Reproduce verbatim the lines of the material below, from the line containing "Task: Switch to Show missing filter" through the end of the material, both included. Omit the pictures from your reproduction.

• Entries supplied:
—————

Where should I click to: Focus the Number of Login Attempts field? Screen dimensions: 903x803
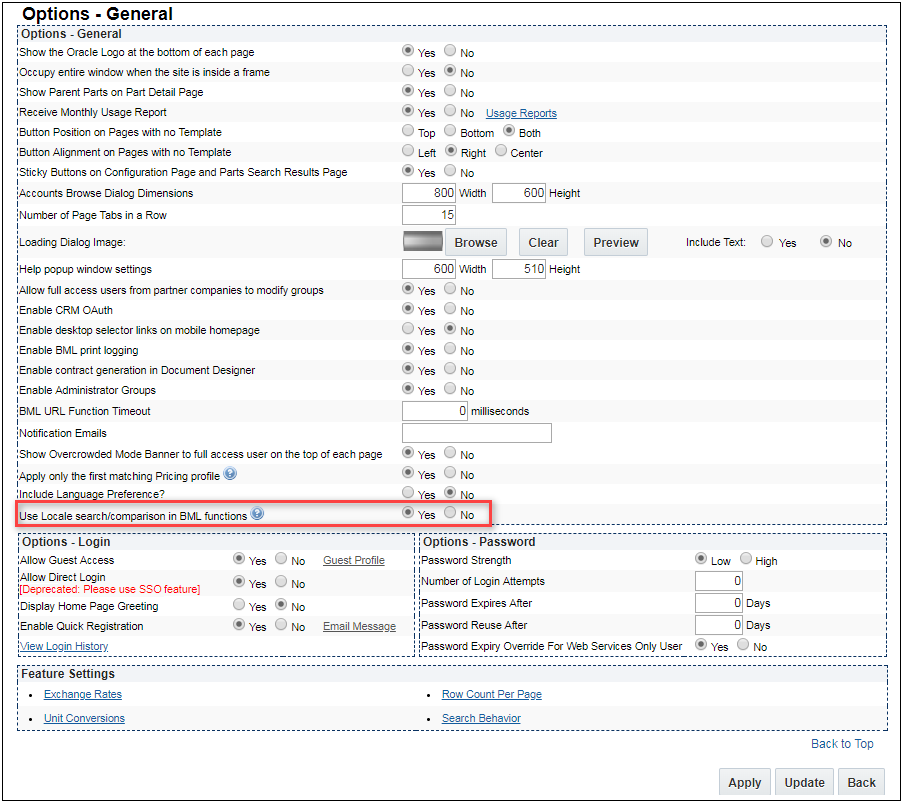[718, 581]

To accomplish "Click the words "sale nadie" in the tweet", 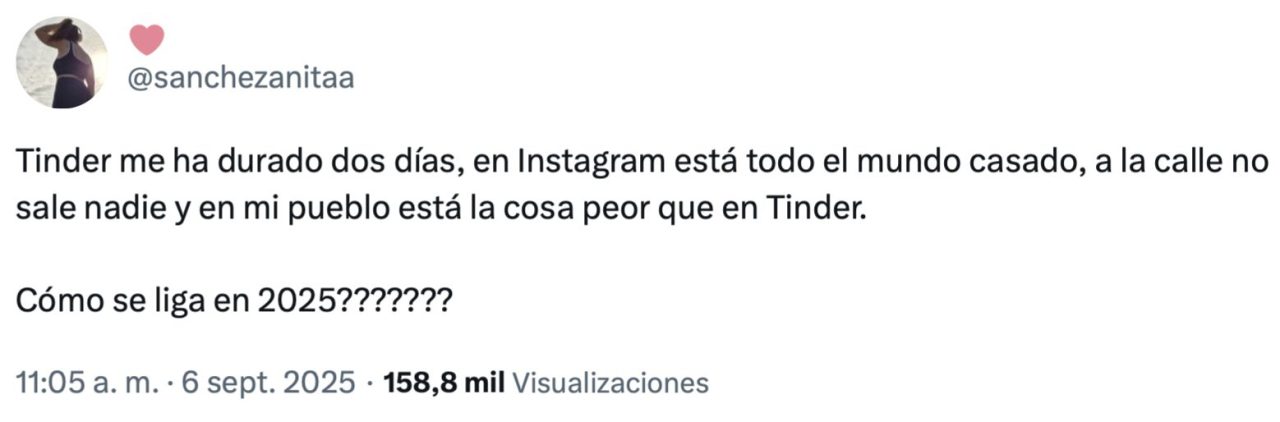I will point(85,211).
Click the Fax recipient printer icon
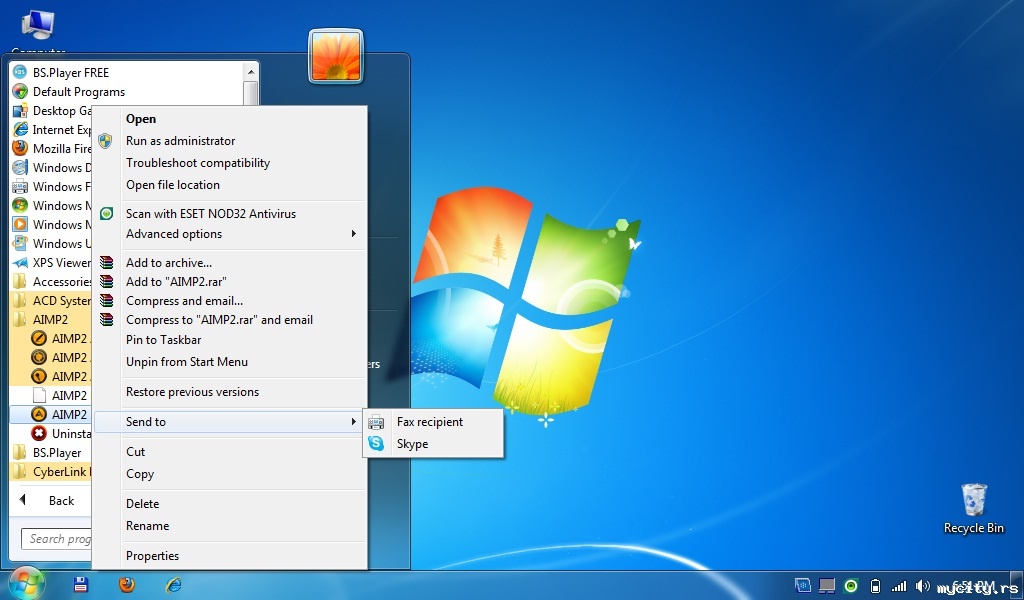 (376, 422)
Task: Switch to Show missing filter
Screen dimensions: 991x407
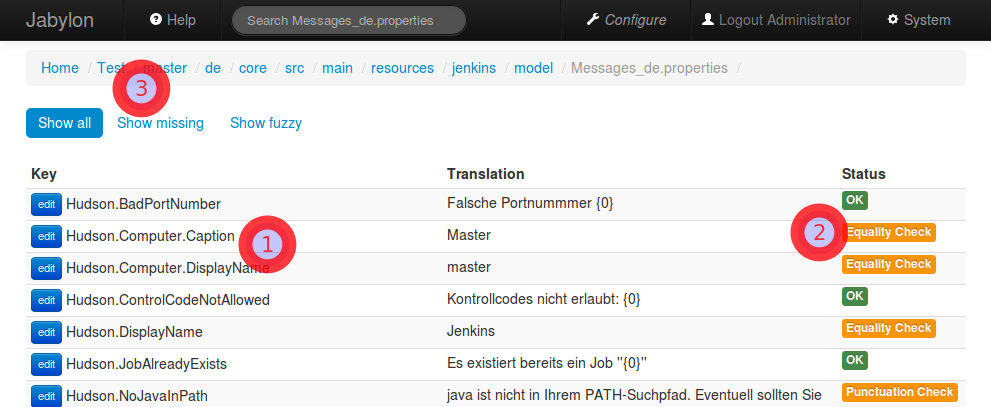Action: tap(160, 123)
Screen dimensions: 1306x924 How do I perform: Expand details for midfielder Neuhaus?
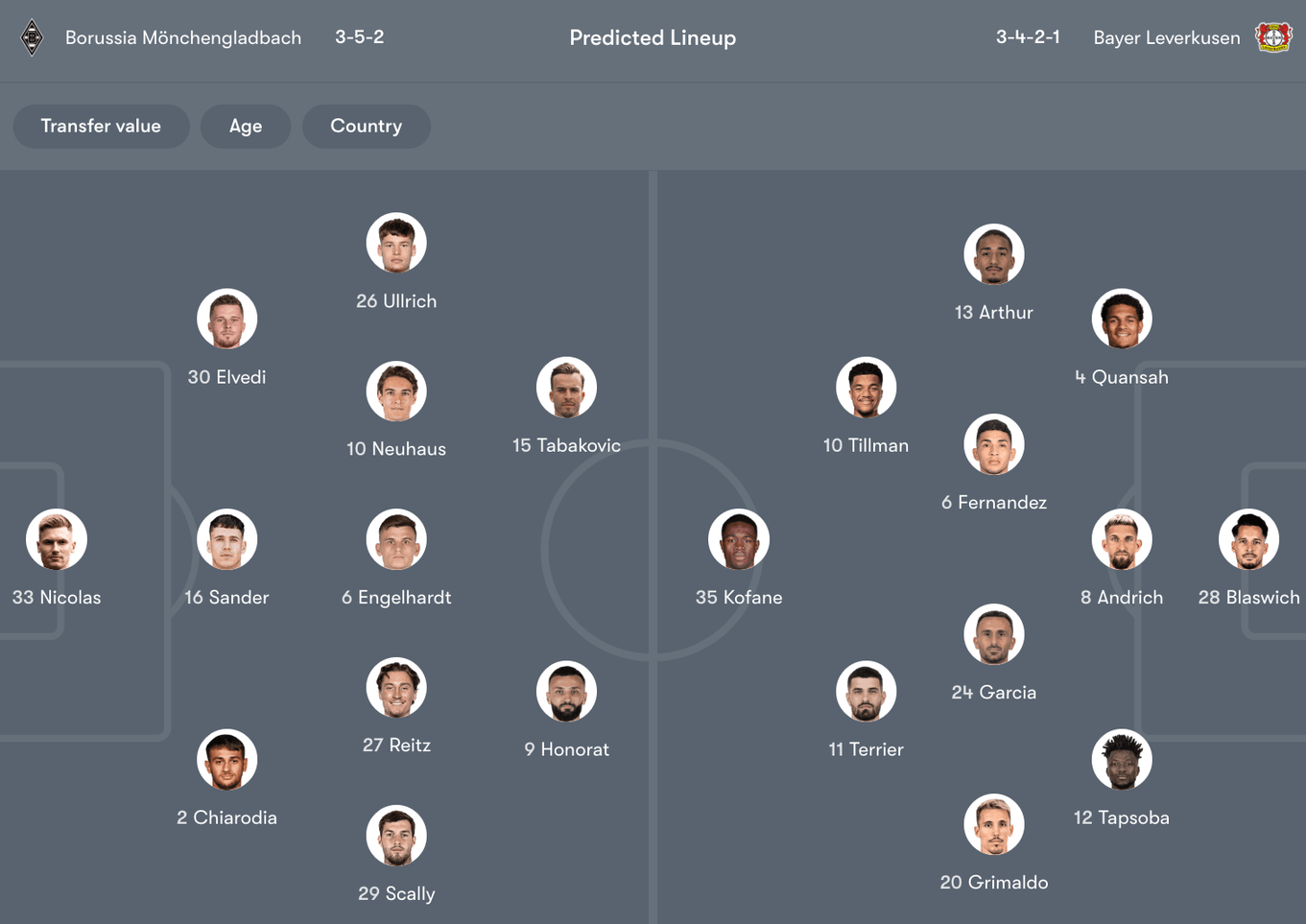click(x=396, y=391)
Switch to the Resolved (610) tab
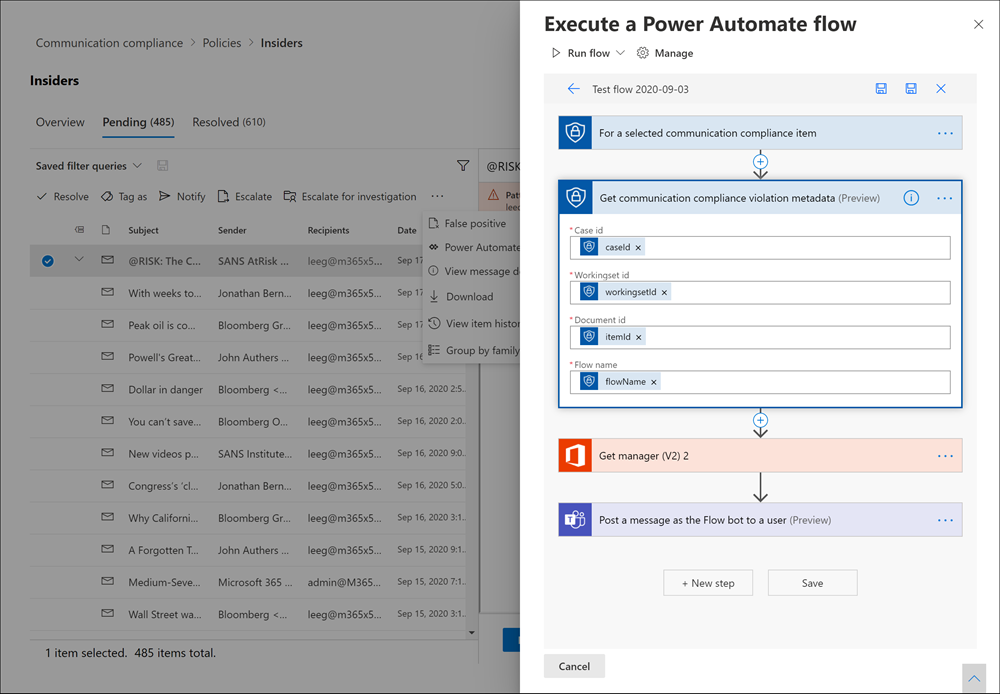1000x694 pixels. [x=228, y=122]
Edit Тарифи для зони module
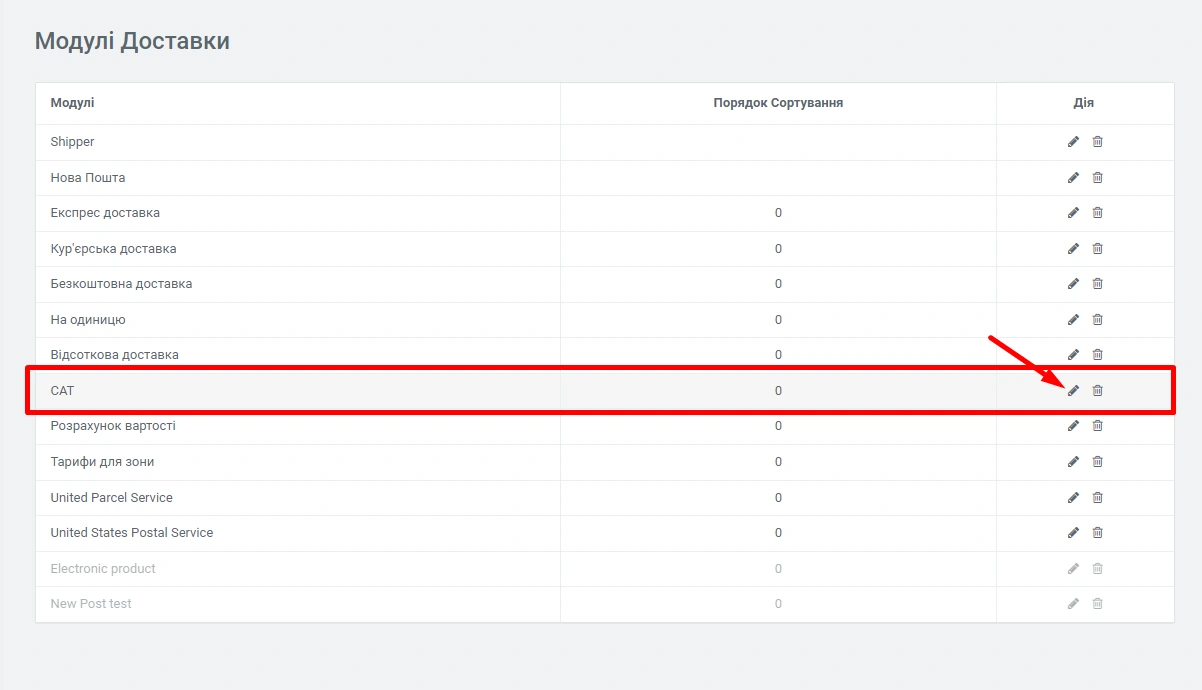1202x690 pixels. [1073, 462]
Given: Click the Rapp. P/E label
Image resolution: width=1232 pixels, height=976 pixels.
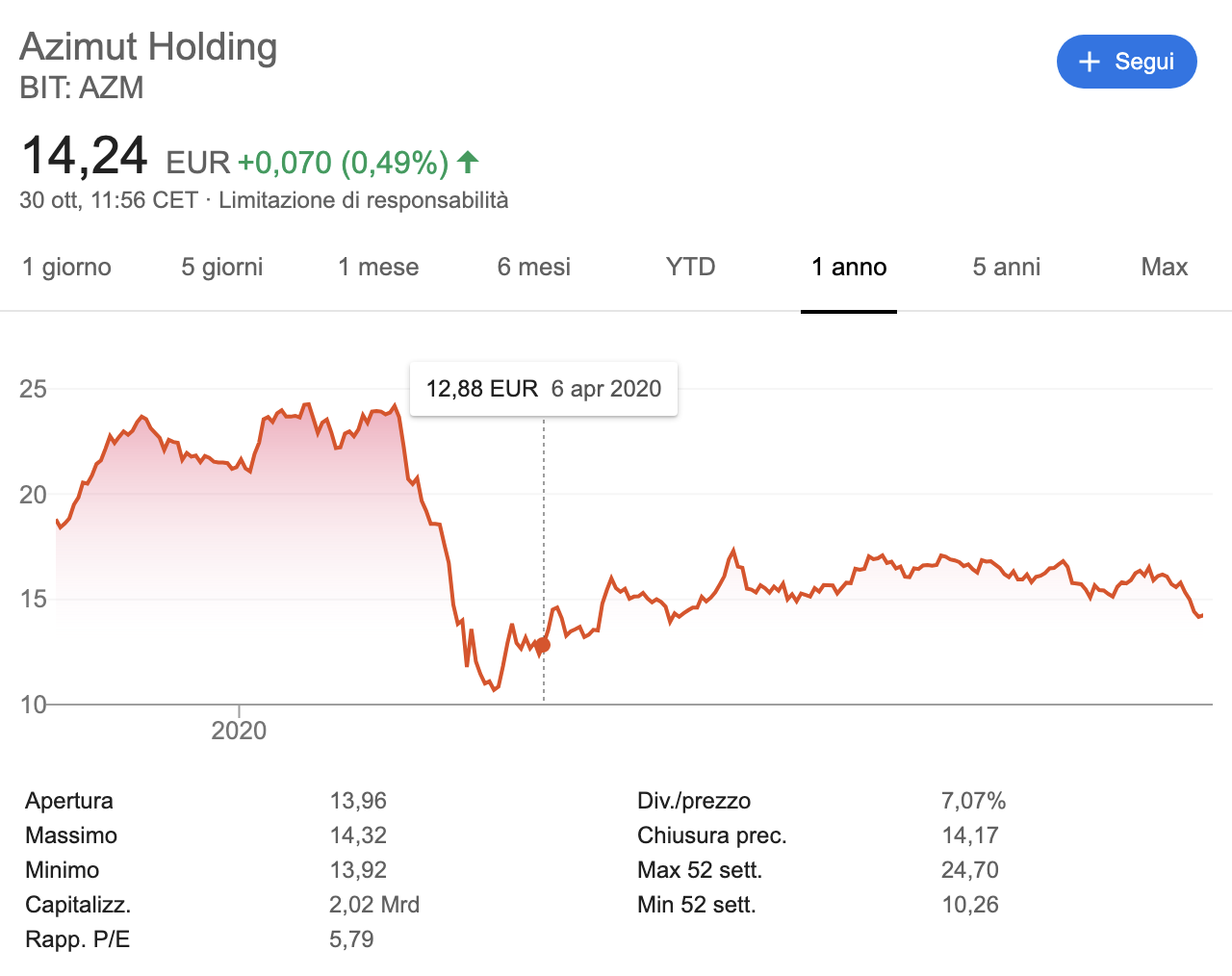Looking at the screenshot, I should [78, 939].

—————

• Problem solution:
Task: Switch to Show missing filter
Screen dimensions: 991x407
Action: tap(160, 123)
Screen dimensions: 1306x924 How do I perform: Expand details for midfielder Neuhaus?
click(x=396, y=391)
Switch to the Resolved (610) tab
1000x694 pixels. [x=228, y=122]
Edit Тарифи для зони module
1202x690 pixels. [1073, 462]
Given: Click the Rapp. P/E label
Image resolution: width=1232 pixels, height=976 pixels.
Looking at the screenshot, I should [78, 939].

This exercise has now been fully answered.